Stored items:

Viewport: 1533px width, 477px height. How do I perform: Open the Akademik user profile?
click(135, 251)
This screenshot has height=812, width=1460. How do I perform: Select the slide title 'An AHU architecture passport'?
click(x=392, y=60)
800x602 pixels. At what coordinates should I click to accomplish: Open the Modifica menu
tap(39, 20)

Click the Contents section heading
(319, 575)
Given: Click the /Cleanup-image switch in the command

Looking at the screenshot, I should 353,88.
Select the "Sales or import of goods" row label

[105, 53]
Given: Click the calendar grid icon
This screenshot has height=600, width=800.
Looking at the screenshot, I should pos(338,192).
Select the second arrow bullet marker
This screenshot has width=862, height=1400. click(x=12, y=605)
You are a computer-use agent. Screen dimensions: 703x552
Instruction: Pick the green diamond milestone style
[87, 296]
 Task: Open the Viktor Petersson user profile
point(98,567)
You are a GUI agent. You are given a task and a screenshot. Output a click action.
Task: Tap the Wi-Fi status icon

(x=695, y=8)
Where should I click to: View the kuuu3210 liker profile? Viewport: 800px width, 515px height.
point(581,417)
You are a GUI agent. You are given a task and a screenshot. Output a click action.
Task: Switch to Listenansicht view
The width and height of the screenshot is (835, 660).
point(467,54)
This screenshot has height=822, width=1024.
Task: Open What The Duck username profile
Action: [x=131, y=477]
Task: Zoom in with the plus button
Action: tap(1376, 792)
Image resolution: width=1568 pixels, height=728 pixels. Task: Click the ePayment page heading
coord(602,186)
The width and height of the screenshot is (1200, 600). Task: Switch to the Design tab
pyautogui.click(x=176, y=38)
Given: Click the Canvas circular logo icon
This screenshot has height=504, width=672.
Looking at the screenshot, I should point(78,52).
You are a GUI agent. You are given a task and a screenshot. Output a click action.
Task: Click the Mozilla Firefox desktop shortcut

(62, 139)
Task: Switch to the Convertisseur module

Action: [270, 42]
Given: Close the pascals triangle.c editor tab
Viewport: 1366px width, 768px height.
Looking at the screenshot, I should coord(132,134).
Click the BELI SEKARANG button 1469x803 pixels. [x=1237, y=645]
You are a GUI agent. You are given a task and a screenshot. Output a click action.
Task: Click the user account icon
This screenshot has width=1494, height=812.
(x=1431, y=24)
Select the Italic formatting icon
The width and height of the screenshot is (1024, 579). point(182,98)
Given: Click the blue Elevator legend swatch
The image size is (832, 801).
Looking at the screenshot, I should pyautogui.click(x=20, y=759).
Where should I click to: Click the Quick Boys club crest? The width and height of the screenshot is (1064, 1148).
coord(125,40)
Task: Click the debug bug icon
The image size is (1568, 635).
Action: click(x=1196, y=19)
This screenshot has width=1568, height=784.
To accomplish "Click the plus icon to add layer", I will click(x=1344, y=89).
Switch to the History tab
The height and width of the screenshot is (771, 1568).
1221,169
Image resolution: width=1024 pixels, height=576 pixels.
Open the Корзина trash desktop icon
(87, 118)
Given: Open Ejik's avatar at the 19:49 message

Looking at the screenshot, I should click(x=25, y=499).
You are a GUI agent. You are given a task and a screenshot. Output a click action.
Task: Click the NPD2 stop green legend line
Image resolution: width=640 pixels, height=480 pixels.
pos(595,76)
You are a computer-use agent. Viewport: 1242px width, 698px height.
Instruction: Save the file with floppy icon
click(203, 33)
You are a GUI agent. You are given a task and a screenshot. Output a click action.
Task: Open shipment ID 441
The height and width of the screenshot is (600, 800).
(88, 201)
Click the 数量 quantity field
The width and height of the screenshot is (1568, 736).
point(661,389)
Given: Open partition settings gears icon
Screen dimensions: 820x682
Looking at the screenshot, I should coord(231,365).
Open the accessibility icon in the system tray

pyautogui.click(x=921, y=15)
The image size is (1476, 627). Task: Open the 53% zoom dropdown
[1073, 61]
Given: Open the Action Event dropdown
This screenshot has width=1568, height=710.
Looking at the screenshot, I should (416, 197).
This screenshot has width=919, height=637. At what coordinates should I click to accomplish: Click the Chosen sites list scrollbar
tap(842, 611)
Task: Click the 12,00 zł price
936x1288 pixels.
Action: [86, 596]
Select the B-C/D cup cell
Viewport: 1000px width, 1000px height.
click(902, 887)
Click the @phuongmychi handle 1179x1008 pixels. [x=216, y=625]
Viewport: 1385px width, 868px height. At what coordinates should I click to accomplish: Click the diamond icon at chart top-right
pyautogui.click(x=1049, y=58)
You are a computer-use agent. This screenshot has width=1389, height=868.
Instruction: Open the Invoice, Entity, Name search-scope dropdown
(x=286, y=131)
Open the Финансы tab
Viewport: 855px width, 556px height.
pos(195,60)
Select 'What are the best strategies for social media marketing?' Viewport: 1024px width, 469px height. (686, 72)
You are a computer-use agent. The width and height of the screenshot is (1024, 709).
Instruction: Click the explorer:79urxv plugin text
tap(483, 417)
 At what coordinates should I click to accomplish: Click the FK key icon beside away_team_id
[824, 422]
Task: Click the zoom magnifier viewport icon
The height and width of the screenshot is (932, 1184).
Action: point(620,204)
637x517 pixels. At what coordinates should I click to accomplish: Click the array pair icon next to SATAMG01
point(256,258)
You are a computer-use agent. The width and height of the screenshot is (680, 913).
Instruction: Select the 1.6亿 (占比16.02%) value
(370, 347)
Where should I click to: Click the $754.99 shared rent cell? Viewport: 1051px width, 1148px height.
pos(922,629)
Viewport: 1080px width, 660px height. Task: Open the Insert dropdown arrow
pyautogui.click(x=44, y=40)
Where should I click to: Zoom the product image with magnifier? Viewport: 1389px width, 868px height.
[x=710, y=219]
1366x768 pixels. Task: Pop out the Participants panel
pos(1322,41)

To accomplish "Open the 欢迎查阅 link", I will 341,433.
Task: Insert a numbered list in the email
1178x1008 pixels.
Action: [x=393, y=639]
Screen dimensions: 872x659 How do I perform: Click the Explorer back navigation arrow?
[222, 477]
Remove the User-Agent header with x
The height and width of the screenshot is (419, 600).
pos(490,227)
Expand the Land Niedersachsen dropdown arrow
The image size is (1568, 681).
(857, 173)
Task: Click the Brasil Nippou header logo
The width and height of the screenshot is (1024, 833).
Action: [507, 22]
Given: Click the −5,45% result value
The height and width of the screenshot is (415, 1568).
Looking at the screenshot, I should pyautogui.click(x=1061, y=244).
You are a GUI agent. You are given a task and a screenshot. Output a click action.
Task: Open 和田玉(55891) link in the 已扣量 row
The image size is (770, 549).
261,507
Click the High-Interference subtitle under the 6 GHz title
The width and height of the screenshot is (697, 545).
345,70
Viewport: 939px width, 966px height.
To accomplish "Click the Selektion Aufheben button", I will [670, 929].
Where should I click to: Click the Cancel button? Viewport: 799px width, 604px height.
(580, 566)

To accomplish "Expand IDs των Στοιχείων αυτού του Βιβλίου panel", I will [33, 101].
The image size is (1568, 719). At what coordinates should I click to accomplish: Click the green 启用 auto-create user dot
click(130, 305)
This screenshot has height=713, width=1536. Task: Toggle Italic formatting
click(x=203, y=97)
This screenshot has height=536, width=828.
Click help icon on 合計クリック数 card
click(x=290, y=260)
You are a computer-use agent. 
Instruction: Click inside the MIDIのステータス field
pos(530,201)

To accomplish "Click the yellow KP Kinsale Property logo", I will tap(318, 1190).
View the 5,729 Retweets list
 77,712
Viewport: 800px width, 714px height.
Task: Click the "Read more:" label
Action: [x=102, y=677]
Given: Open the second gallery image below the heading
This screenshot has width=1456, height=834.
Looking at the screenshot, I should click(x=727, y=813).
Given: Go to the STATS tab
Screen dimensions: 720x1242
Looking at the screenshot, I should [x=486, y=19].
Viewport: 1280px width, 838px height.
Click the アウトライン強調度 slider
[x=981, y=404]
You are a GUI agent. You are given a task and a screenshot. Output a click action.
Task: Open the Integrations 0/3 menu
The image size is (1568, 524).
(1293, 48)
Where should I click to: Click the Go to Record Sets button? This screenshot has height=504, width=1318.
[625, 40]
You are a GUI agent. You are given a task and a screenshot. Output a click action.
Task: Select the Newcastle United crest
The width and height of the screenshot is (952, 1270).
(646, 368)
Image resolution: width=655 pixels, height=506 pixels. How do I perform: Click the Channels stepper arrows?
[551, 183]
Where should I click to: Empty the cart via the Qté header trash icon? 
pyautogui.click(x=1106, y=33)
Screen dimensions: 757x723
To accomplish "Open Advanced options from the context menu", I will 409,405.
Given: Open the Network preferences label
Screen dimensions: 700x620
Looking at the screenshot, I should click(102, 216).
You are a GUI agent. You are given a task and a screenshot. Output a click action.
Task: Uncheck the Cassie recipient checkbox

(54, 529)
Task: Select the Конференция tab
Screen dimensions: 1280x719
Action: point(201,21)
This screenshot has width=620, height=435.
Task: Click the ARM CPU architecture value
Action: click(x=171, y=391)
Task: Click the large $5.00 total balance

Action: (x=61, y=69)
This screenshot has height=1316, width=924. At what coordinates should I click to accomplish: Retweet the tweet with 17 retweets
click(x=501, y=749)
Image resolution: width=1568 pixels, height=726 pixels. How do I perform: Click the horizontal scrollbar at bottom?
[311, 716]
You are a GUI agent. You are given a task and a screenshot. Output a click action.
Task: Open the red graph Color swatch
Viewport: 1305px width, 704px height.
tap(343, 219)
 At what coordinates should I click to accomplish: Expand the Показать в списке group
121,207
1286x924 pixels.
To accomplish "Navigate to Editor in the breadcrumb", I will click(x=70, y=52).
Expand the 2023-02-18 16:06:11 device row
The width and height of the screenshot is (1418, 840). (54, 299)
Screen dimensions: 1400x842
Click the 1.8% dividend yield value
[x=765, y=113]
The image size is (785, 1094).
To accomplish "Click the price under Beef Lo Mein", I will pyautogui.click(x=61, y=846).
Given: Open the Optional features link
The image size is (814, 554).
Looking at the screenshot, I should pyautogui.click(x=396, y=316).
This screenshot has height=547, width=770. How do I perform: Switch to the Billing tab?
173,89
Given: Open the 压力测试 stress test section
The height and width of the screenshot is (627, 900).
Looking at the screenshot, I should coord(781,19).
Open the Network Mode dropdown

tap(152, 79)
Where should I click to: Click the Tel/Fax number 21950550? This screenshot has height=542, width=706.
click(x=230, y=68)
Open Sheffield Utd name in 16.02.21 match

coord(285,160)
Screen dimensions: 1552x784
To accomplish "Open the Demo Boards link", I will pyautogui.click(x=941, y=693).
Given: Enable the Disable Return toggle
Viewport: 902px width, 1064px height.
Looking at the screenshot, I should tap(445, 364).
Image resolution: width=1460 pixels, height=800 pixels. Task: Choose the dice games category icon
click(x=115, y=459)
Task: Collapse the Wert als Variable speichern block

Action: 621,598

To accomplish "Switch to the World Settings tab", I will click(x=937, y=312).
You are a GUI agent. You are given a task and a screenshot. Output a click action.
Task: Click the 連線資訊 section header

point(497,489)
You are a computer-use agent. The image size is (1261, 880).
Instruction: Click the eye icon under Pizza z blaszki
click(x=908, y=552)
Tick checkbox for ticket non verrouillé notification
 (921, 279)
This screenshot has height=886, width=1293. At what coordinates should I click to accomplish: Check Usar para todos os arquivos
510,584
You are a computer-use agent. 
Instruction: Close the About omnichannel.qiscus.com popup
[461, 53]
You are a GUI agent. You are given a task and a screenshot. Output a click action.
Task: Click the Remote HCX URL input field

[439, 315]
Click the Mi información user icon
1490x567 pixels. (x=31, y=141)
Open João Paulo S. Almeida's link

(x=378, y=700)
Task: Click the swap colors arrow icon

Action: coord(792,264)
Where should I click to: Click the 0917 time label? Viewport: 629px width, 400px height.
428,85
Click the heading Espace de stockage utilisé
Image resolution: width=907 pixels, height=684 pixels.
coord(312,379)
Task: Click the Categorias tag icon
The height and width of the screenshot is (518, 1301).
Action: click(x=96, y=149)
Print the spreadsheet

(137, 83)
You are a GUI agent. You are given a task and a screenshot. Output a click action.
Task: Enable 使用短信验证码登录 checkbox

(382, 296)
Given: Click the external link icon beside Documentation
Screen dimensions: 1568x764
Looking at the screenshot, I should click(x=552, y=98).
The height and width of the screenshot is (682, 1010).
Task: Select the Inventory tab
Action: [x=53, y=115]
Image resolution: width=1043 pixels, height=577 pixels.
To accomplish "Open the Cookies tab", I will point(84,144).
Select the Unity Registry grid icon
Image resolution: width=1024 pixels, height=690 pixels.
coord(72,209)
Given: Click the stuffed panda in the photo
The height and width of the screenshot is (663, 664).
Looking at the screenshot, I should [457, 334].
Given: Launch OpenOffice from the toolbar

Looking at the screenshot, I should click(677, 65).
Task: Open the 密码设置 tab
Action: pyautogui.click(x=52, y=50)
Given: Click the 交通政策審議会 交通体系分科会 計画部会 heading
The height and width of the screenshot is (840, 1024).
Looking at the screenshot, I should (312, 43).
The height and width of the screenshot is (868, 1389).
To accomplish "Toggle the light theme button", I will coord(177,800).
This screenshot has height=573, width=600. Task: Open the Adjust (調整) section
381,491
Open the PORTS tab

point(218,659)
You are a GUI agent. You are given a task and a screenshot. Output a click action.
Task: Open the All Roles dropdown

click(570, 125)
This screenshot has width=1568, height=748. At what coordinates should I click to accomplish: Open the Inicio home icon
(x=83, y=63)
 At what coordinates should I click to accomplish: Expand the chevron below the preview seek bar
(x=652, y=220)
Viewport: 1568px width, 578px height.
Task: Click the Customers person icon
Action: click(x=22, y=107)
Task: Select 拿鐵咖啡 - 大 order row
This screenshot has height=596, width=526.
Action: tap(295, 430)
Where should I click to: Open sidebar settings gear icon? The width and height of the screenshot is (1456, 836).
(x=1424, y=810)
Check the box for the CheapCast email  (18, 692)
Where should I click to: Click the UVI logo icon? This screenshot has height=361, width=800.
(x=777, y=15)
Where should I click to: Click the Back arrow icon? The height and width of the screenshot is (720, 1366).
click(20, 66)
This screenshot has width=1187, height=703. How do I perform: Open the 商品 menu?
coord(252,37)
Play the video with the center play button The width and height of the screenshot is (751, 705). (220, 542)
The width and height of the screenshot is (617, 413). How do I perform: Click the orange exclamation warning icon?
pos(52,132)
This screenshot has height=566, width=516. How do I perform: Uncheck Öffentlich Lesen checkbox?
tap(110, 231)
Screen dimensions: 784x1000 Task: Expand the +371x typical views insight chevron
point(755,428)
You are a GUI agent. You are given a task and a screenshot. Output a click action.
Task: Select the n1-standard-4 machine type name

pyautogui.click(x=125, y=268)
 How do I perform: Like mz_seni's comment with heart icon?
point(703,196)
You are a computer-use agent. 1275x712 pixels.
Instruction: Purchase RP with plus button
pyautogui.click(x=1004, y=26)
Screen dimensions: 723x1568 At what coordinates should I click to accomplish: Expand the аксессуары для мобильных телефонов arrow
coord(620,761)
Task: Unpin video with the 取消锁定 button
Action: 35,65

__Task goal__
Which of the lines above carry the string "swatch"? Copy every one.

__Solved exercise__
Given: Click the blue Elevator legend swatch
Task: Open the red graph Color swatch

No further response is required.